The story couldn’t be better. After all Conker’s biggest appeal is the story with all of its suggestive themes and movie spoofs. By uniting all sorts of cute characters that seem to be in the wrong game a mixed story is made up when Conker drinks too much at a bar and has trouble finding his way back home. All sorts of themed “worlds” come into play and Conker does it all, including using a shotgun to blast hungry zombies, using a cute dinosaur to eat angry cavemen, and peeing on fiery demons. Although you won’t get to experience a novel worth of characters and events, Conker’s goal is too treat you in a way games have never done before and create mixed feelings (all in a good way) with all the minutes of cutscenes to be watched. You’ll understand why this story is an experience that doesn’t rely on time…as you’ll always laugh at Conker’s controversial personality along with Matrix, Saving Private Ryan, Terminator, and many other moments.

The sound is pretty much OK. That means it does the job, but doesn’t have anything especially fantastic about it. The music in the background isn’t especially noticeable, but the sound effects are good and have a few points that stand out. You’ll hear Conker panting when running for his life and you’ll be amazed at the voice-overs from other characters. You get the feeling that sometimes the dialogue seems a bit too spaced, meaning it’s one line, brief pause, and then the next, but it’s not enough to detract from the gaming experience.
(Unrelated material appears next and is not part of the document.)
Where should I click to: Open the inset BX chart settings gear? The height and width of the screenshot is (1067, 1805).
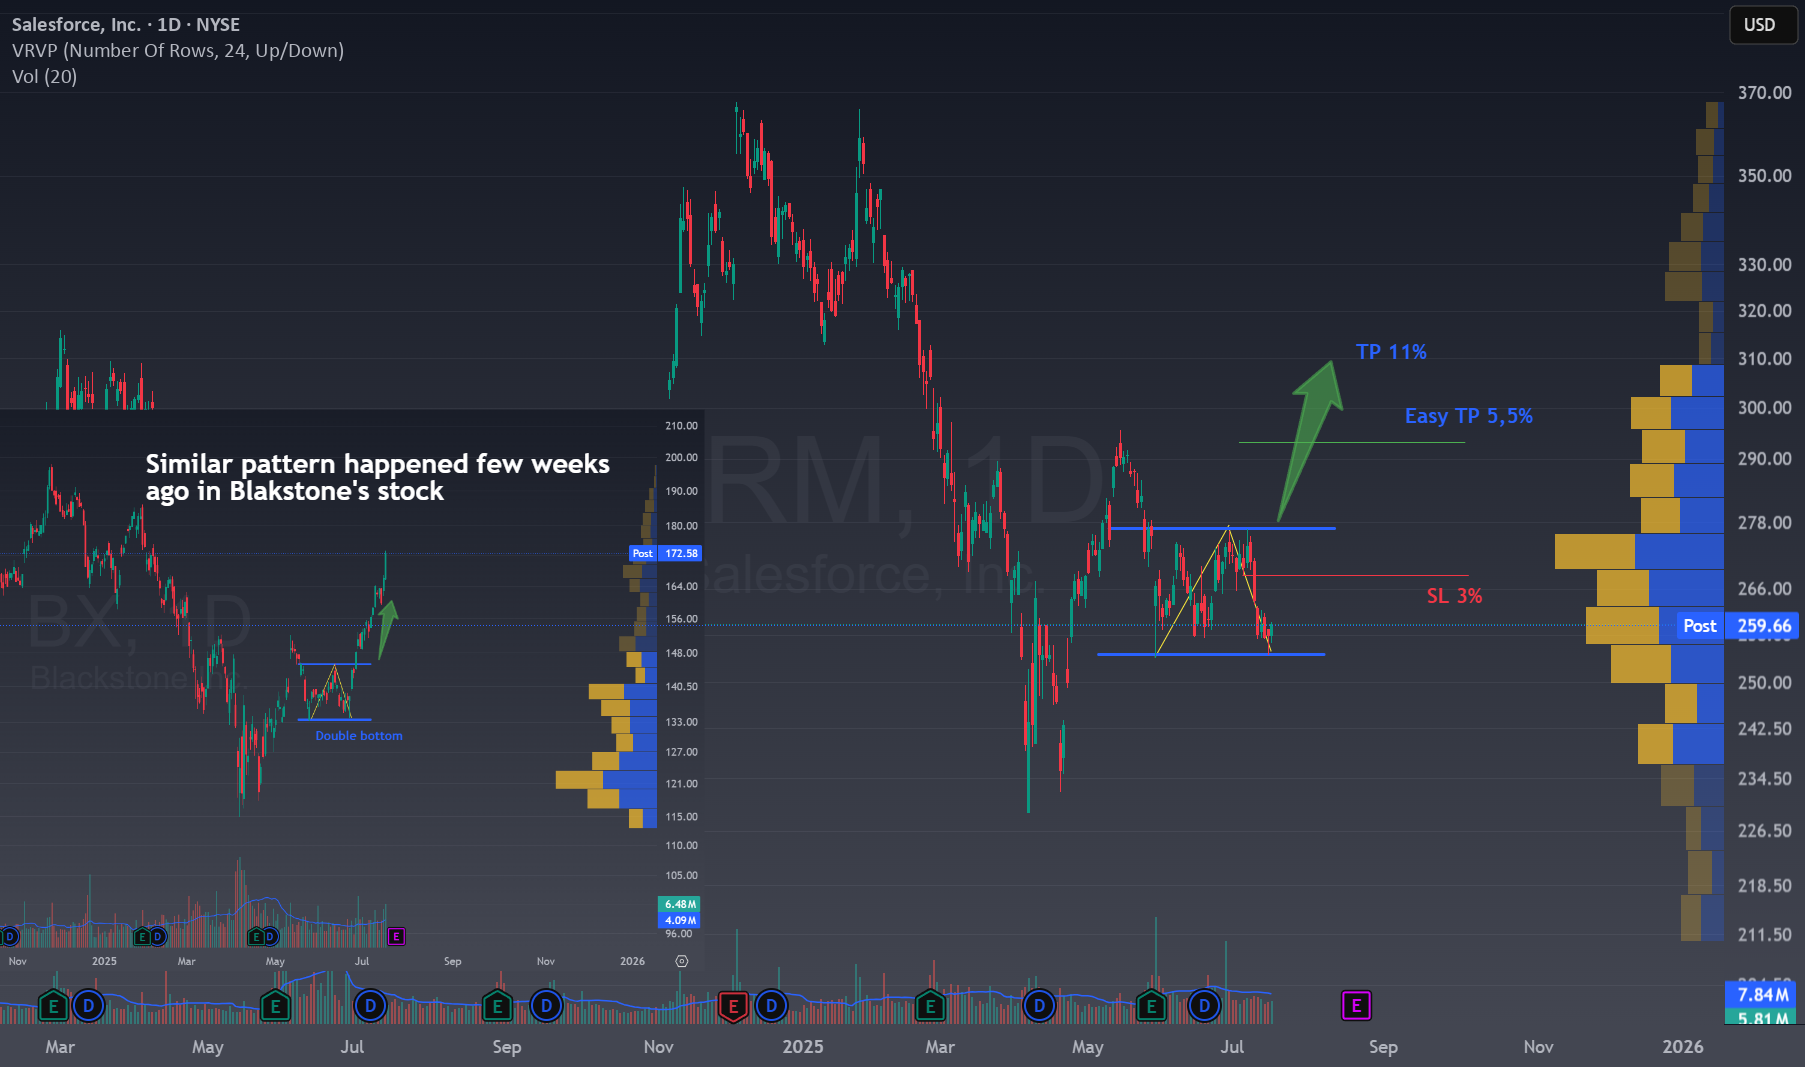coord(682,961)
The gameplay is as okay as the sound. It does what it has to do: provide a decent gaming experience where players don’t get frustrated on the account of the controls or other game elements. That’s what exactly happens, though two things caught my attention: the camera that’s used when Conker draws a weapon and the fact that sometimes the floor seems slippery. An over-the-shoulder camera is no problem; but when it makes you feel imprisoned it’s bad. Conker’s standard camera would’ve been the best option for the whole game, except for the shotgun part where you do have laser sights. Other than that you wouldn’t need a different camera to see if your bat would hit an enemy or not. Jumping difficulties on slippery floor is something most platformers have had for a long time. The fact that you can’t jump when you’re really near to an edge and fall to certain death, is something that proves to be pretty annoying. Years of gaming have taught us that you’re supposed to get the most out of your jump and to do that you must wait to last second of your run. Here the rule doesn’t apply and although it doesn’t happen all the time; when it does, you get that dumb look on your face. Thankfully Conker’s focus is the story, therefore it’s life and continue system is pretty forgiving. Not to mention that when you die for the first time you get to experience a unique conversation with Death.
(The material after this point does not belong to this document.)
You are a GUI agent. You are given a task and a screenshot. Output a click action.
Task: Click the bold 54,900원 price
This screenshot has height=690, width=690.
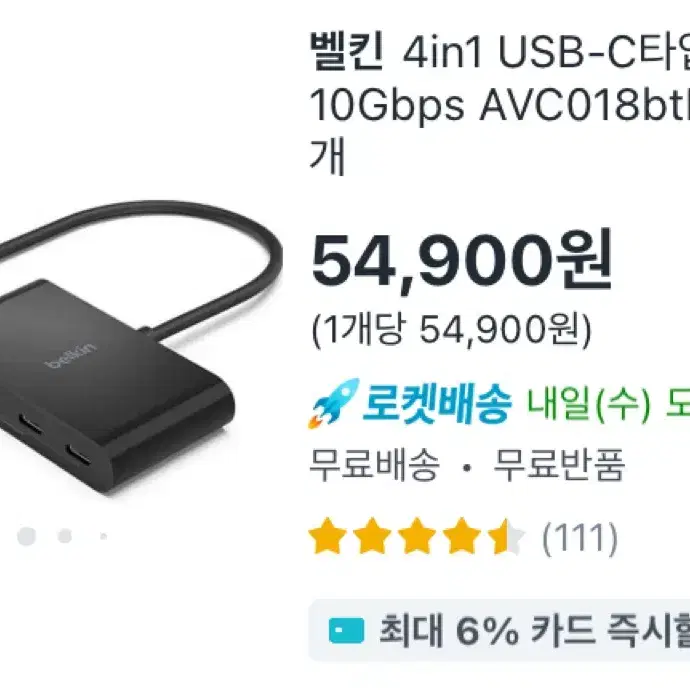coord(461,261)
I haven’t tested out the multiplayer via Xbox Live, therefore I can’t tell wether it’s good or bad. I have tested it offline and it seems to be fairly interesting battlefield-ish take involving war between the Tediz’ and Squirrels’ coalitions. What I do notice is that the unique multiplayer modes from the Nintendo 64 game were taken out. Those were different and fun games where players got play in different scenarios and objectives. Hence the Heist, where the objective was to fill your safe with money bags by stealing from the other players. It’s sad to verify that these modes are no longer here.

Overall…Live and Reloaded is an excellent experience especially because of it’s story and single player mode. Since that was also the main attraction in the Bad Fur Day, there’s not much point in returning unless you’re feeling nostalgic and want to check out Conker’s remade fur. Don’t get me wrong it’s some gorgeous eye-candy, but not enough to justify buying the game.